In many ways, the right and left have become more polarized from each other, but the right has been generally unsuccessful in the long term on most of their issues. They have not repealed Roe V. Wade; they have not eliminated Welfare or gotten deficit spending under control. They have not reinstated prayer in school. Hypothetically, they might have “moved right” in some opinion poll of what they profess to believe, or they might have simply felt more to the right as the country shifted suddenly leftward, but they haven’t accomplished their agendas.
I was subjected to a portion of [the most recent] Republican debate, and just disgusted at the sheer amount of verbal garbage the candidates spouted that was nothing more than a re-iteration of Republican talking points for the past thirty years. They have failed to overturn Roe V. Wade for the past 40 years, but they are still up there promising that this time, they’re really going to do it! They promise to cut the budget, eliminate the deficit, and increase military spending! Where, exactly, do they think the money for the military comes from? These people don’t achieve their objectives or else their objective is simply “no change at all,” rather than rightward movement.

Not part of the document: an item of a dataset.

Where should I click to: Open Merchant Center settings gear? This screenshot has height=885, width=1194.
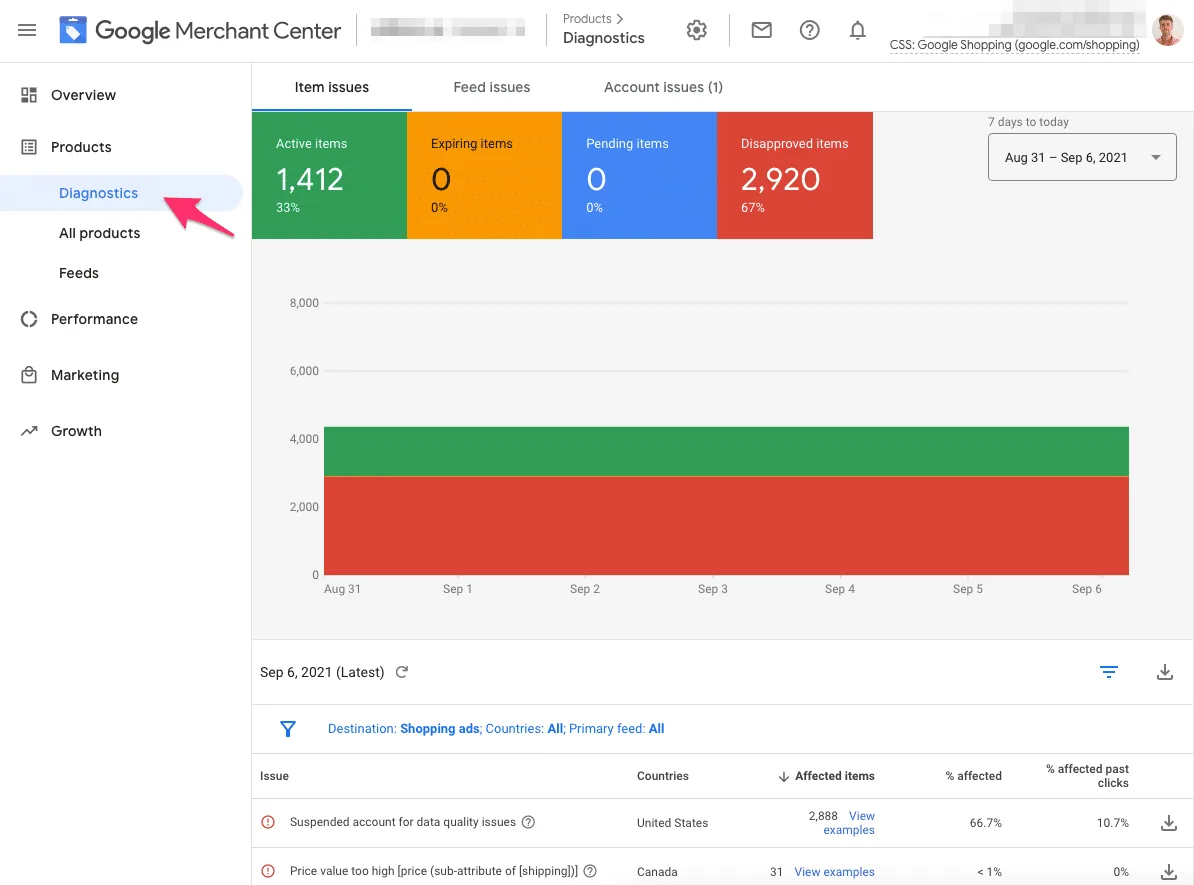[x=696, y=29]
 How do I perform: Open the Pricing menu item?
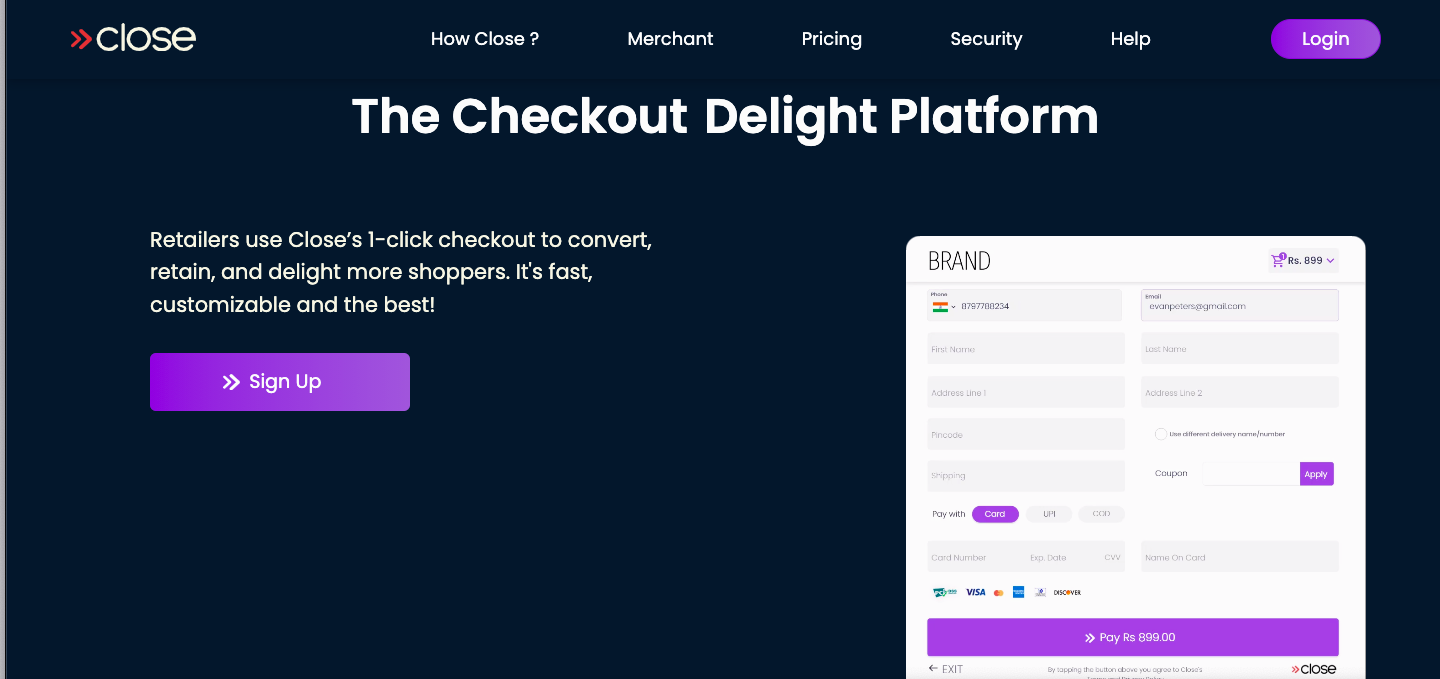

By contrast, liberals have actually been achieving their goals. Whether or not they’ve personally become more liberal relative to the rest of the population, or relative to the past, they’ve had a lot of successes and convinced a lot of the country to agree with them.
So we could get both increasing polarization of people and a general leftward trend on actual policies.
People are probably more likely to spout liberal positions when they involve far away people or moral posturing that they suspect will incur no material cost to themselves, and more conservative positions when they bear the potential cost. That is, it’s easy to sit in the US and say, “Oh, yes, Germany should take as many refugees as physically possible,” while at the same time saying, “No, I don’t want to give one of the spare rooms in my house to a refugee.” Or “Ferguson police must stop shooting black people!” while demanding lower crime rates in one’s own city.
But there are far more people in the world who don’t live in Ferguson (or Germany) than who do, and so the collective pressure of people making small, low-cost to them decisions about far away people can overwhelm the local pressure of people making great-cost to them decisions. So general consensus moves leftward.